Directions for this task: The expected output is the first line of the data below and every line after it, up to and including the line containing "Task: Click the com.hmall.common package icon", each reproduced exactly.

Saved data entries:
▼
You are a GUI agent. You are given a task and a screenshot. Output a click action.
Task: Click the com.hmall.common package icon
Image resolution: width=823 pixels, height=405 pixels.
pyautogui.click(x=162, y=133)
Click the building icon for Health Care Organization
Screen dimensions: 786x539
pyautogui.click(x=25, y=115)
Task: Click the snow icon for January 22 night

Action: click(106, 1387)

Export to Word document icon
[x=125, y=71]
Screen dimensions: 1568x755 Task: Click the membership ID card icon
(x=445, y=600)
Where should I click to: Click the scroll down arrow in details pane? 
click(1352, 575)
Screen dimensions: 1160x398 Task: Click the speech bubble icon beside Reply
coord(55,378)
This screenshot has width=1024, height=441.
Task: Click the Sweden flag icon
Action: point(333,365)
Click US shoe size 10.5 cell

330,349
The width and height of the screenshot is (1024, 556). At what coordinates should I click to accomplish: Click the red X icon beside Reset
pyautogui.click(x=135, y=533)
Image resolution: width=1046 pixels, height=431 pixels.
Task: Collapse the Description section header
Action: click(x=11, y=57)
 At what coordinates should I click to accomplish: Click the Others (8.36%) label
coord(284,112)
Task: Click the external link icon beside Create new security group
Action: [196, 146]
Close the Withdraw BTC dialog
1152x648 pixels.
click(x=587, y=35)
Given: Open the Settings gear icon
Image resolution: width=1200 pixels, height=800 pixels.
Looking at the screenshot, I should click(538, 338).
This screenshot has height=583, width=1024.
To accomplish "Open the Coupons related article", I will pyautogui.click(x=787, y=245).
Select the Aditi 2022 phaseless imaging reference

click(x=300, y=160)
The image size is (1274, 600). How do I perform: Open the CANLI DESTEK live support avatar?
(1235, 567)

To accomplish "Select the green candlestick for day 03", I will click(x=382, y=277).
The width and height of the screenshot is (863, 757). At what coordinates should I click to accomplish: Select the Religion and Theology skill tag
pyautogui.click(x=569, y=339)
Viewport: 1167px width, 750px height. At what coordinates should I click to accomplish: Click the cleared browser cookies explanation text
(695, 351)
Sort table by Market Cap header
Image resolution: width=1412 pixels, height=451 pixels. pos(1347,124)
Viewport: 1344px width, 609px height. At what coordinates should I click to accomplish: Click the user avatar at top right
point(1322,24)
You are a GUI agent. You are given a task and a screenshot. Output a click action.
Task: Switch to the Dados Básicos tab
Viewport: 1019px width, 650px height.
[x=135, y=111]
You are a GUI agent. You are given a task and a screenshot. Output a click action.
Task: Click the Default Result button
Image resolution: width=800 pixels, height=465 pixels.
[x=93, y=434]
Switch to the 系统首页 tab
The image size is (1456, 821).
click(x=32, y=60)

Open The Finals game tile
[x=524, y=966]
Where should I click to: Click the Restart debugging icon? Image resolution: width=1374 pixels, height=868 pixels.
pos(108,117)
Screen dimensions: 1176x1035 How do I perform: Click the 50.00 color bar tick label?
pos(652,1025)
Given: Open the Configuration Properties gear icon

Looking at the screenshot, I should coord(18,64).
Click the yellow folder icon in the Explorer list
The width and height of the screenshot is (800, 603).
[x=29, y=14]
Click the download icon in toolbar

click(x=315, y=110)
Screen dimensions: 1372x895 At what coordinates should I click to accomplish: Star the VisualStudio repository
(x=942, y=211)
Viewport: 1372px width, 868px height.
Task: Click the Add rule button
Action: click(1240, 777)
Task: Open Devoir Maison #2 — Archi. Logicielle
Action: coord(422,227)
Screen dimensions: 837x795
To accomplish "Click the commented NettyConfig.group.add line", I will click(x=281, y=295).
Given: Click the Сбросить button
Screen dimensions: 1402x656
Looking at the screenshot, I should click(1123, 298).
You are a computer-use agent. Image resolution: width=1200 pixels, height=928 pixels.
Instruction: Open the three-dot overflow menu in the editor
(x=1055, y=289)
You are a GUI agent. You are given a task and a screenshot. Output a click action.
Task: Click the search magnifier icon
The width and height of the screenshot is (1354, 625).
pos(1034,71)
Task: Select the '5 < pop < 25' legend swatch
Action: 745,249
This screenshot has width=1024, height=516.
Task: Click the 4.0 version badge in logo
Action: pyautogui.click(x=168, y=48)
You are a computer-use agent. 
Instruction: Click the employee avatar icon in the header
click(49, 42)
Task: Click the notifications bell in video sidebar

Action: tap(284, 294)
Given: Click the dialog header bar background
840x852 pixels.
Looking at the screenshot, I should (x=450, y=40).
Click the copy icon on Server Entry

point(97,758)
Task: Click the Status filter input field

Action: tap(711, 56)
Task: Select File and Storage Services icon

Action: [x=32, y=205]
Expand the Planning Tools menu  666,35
▲
Output below:
You are a GUI agent. You are given a task and a screenshot. Output a click action.
Task: Click the com.hmall.common package icon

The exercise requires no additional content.